When Steve died, his name was on his headstone.
Cheap stone. It’ll wear out eventually.

Lemons and Tomatoes

The optimist takes the lemons that life hands him to make lemonade.
But when the artist has tomatoes thrown at him for his art, there are so many more options.
There’s a rich tomato bisque on the back burner there.
Smell that. It’s good, yes?
I made a bottle of ketchup the other day that’s thicker and richer than any store-brand ketchup you can buy.
What else is there on my stove? Oh, that’s a spaghetti sauce.
Here. Taste it. Try it.
A little more salt?
Let me take some out of this wound they tried to rub it in.

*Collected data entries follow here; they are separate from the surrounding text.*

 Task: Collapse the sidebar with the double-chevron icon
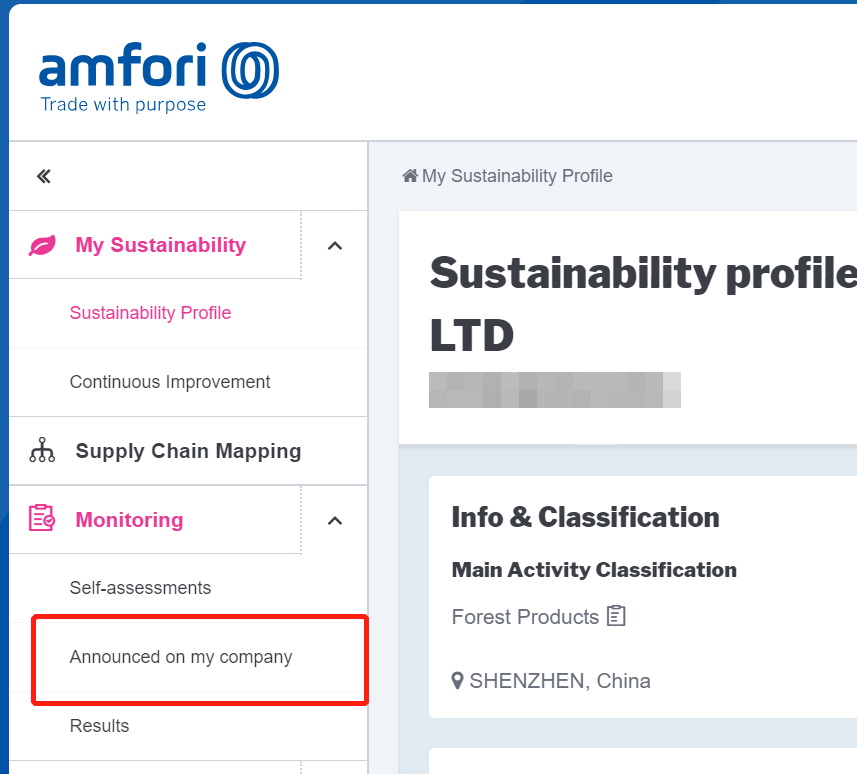point(43,177)
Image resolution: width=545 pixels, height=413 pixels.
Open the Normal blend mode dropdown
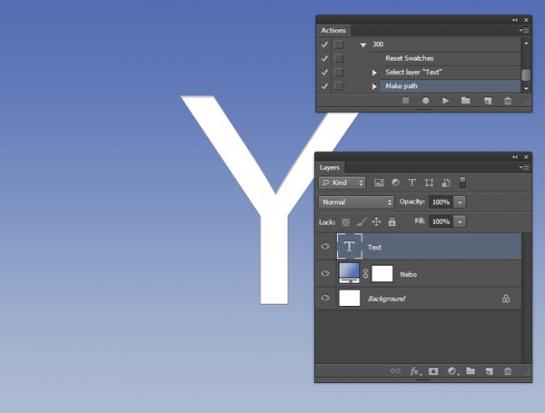click(x=356, y=202)
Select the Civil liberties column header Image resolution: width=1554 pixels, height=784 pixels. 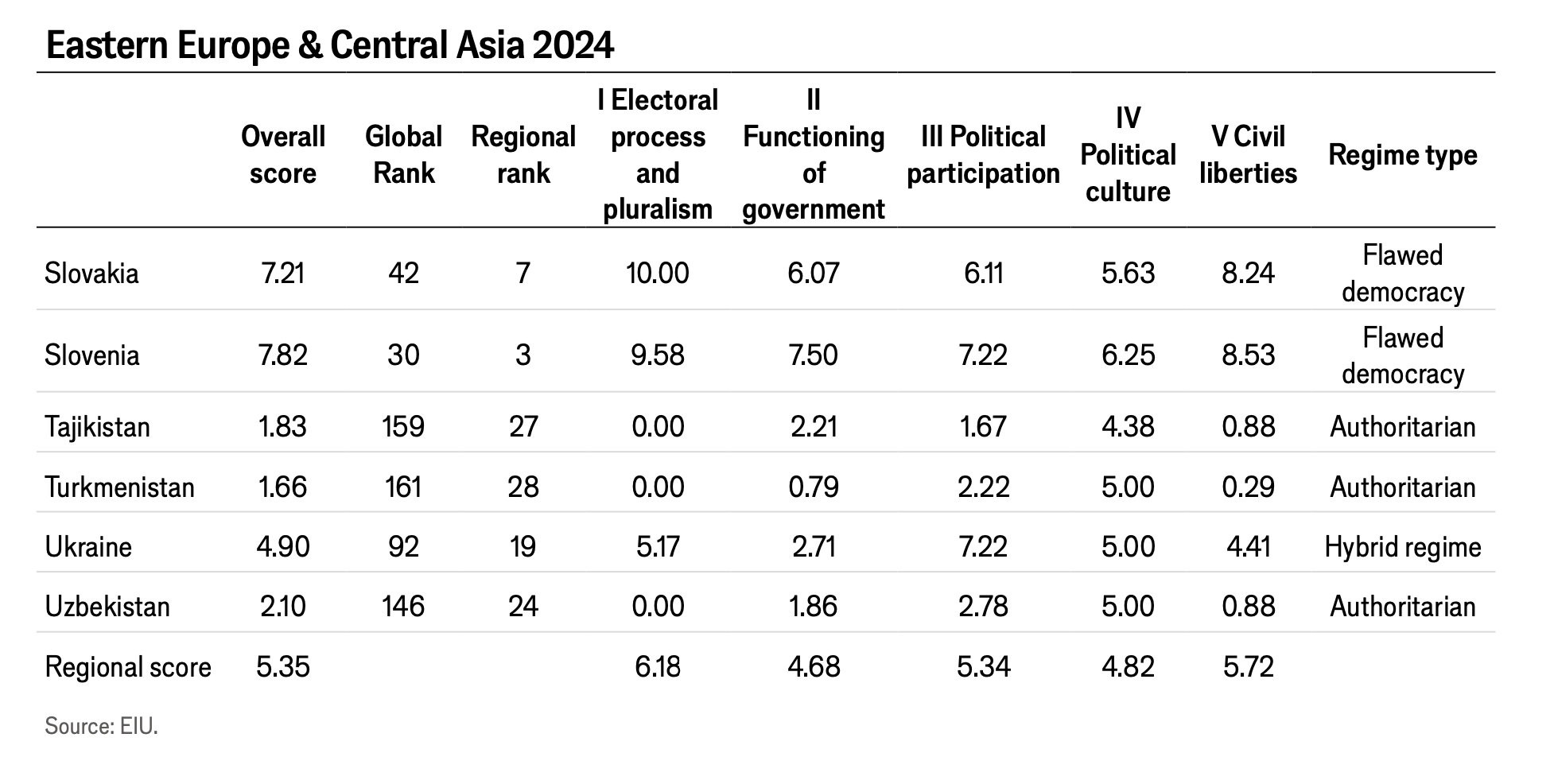click(1248, 155)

Savage – Eighth Anniversary

NOTE: This podcast is now 8 years old.
I’ve heard stories about jungle tribes that didn’t want their pictures taken because they thought that the camera would steal and capture their soul.
They also thought that there were tiny men inside the radio, cargo planes were gods that dropped gifts from heaven, and that the world was created by a giant fish laying the stars like eggs.
We’d have told them they were full of shit, but it’s kinda rude to be trashing people on their turf.
And they had spears. Lots of spears.
We’ll go back with guns next time.
(The mining company will cover the cost.)

Musicals

Before I ever read Dickens’ Oliver Twist, I saw a tape of the 1969 musical.
I find musicals stupid. People burst into song over the strangest shit. Everybody dances and spins and laughs and leaps.
Did something get in the water supply? A gas leak making everybody loony?
A little chasing, a little murder, and we find Fagin fumbling his wealth into the muck.
Poor guy. Oh well.
Later on, I read the book.
They hanged him?
Dude. Harsh.
I put the book back on the shelf, sigh, and load up the DVD.
Perhaps musicals aren’t so stupid after all.

Natural

Hanging over my typewriter is a famous quote:
“Be natural, my children. For the writer that is natural has fulfilled all the rules of art.”
So, I opened the window and tossed my typewriter, pens, and paper out into the street.
Leaving everything behind, I moved out of my apartment and set out for the hills.
There, in my cave, I worked on my novel, writing on tree bark using bird droppings and mud.
The publisher was shocked by my appearance, but took the submission.
And rejected it.
On the bright side, I did get cast in some GEICO commercials.

The Evolution Bazooka

Pastor Bailey doesn’t like evolution being taught in the local public schools, and he’s demanding that creationism be taught alongside it.
The faculty has refused to teach creationism, and the Science Department has put their heads together to prepare a formal response.
“BEHOLD!” shouts the wild-eyed Professor Jankins, brandishing a shiny silver tube. “THE EVOLUTION BAZOOKA!”
I tap my fingers on my desk. “Really, Stan?”
He laughs, points the bazooka at a potted plant, and pulls the trigger.
Nothing happens.
Later that afternoon, he realized the batteries had been put in backwards, and he turned a student into a chimpanzee.

The Tumbler

I keep my ideas for stories with me like a pouch full of interesting stones I collect during my walks.
When I get home, I load them all into a rock tumbler, add abrasive, and let the drum turn for a few hours.
I stop the drum, and pour it out on the table.
The surviving stones have had the rough edges knocked off of them, and one or two are nice and shiny.
And the rest have been pulverized to grit and dust.
Not all is lost, because they will serve as the abrasive for other ideas I have.